The main umbrella opposition National Coalition has said it plans to meet in Istanbul on Saturday to decide whether to attend the peace talks.
But a key member of the bloc has threatened to quit if it decides to attend, and some rebels have warned all participants will be deemed traitors.
A senior US official voiced optimism that the conference, dubbed Geneva II, could be held by the end of the year, but stressed the importance of giving the splintered opposition time to create a representative delegation.
"This is about building the future of Syria. That is a long, difficult, complicated process. If it takes the opposition coalition a few more weeks to prepare themselves in the way they feel they need to .. we want to support them to do that," the official said, requesting anonymity.
Russia, a staunch ally of the Syrian regime, was meanwhile planning to meet with members of the Syrian opposition in Geneva on Wednesday, Deputy Foreign Minister Gennady Gatilov, who took part in Tuesday's talks, told Russian media.
Brahimi also pointed to splits over a potential role for Iran, a staunch ally of Syrian President Bashar al-Assad, in the peace conference.
Russian Foreign Minister Sergei Lavrov reiterated Tuesday that Moscow wants Iran to be at the table, despite threats from Syrian rebels that they will boycott the conference if that happens.
Iranian Foreign Minister Mohammad Javad Zarif told French broadcaster France 24 that his country could contribute to finding a "peaceful resolution of this tragic situation in Syria".
"If invited, we will participate," he said.
Washington meanwhile remains deeply skeptical of Iran's participation, with the senior US official pointing out that Tehran so far had not accepted a never-implemented transition plan agreed during an initial conference last year.
Asked whether Washington would accept Iran's participation if Tehran accepts that transition plan, the official said: "We'll see."
Assad 'will remain head of state'
The fate of Assad also remains a major sticking point, with the divided opposition refusing to attend unless his resignation is up for discussion -- a demand rejected by Damascus.

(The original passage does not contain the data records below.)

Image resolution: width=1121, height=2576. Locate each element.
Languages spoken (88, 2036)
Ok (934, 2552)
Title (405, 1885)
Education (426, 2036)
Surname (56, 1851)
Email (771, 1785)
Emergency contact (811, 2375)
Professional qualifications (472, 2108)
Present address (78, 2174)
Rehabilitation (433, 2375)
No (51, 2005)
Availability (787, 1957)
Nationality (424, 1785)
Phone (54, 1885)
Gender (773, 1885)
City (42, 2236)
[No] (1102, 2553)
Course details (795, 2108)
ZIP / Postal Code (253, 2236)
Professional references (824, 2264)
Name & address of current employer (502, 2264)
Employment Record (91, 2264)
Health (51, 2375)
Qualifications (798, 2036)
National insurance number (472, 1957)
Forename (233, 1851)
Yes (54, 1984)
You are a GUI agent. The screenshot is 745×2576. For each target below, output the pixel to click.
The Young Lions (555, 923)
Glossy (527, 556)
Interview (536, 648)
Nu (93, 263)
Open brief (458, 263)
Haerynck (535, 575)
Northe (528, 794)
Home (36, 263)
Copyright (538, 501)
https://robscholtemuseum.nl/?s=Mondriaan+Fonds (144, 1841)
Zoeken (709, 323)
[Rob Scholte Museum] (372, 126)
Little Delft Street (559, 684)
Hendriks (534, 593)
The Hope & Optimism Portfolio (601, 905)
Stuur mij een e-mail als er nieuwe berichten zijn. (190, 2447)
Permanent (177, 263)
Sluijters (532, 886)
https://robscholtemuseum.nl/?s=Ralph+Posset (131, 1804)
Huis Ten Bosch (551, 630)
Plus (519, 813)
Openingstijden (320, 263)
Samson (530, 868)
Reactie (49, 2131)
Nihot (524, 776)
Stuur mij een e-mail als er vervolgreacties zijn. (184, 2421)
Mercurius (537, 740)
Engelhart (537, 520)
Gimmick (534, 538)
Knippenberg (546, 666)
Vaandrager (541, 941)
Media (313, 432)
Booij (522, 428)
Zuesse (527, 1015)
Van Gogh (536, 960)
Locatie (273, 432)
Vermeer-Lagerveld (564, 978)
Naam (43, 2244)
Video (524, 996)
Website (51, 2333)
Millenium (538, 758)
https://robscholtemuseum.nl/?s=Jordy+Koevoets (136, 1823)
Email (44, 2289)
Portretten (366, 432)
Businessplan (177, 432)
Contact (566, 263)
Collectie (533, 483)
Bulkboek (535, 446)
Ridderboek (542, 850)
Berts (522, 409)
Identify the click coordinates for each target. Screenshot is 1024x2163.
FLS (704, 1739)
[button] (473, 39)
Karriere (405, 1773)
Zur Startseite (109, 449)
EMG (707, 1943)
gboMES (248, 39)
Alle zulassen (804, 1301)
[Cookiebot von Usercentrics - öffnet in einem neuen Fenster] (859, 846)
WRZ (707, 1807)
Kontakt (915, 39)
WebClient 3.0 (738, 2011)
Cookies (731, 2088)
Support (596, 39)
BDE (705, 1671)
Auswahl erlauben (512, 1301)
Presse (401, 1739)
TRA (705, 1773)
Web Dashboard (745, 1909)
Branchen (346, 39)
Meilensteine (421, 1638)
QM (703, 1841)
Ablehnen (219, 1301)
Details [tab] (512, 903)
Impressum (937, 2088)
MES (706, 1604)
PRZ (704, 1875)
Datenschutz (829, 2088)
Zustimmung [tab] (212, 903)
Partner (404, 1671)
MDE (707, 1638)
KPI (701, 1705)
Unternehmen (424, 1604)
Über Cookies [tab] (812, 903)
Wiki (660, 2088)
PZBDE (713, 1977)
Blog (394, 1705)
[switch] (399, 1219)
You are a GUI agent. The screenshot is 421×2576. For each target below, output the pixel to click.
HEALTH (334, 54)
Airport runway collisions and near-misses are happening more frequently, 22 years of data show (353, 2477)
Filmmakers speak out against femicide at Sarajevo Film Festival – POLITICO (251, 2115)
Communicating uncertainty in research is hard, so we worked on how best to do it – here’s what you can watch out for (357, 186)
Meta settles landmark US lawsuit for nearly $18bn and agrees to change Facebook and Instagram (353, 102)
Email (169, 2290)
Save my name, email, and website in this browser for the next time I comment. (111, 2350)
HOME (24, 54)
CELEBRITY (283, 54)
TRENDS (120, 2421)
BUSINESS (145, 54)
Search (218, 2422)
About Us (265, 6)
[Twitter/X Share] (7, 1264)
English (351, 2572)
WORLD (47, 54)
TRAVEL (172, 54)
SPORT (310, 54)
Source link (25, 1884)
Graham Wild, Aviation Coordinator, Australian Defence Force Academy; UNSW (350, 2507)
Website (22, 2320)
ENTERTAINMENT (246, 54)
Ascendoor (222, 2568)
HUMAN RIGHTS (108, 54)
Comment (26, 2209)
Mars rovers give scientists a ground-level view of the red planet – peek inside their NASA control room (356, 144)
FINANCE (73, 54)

The Syrian regime, whose participation in the talks has long been seen as a given, stressed Monday it would not accept negotiations that aimed to oust Assad.
"We will not go to Geneva to hand over power as desired by (Saudi Foreign Minister Prince Saud) al-Faisal and certain opponents abroad," Omran al-Zohbi was quoted by the official SANA news agency as saying.
"President Bashar al-Assad will remain head of state," he added.
Visiting Poland Tuesday, US Secretary of State John Kerry underscored that the point of a peace conference was to put in place a transition government acceptable to both sides.
"I don't know how anybody believes the opposition is going to give mutual consent to Assad to continue," Kerry told reporters, a day after visiting Riyadh to try to calm Saudi fears that Washington's resolve to push Assad from power is fading.
Saudi Arabia and Qatar, two major backers of the Syrian rebels, have meanwhile stressed the need for a clear timetable for the conference, with al-Faisal international action.
Tuesday's meeting took place amid growing alarm about the humanitarian situation in Syria, where more than 120,000 people have been killed in the 31-month conflict.
Some 9.3 million people, or nearly half of the Syrian population, are now in need of humanitarian assistance while 6.5 million people have been displaced in Syria and some 2.2 million have fled the country, according to UN data.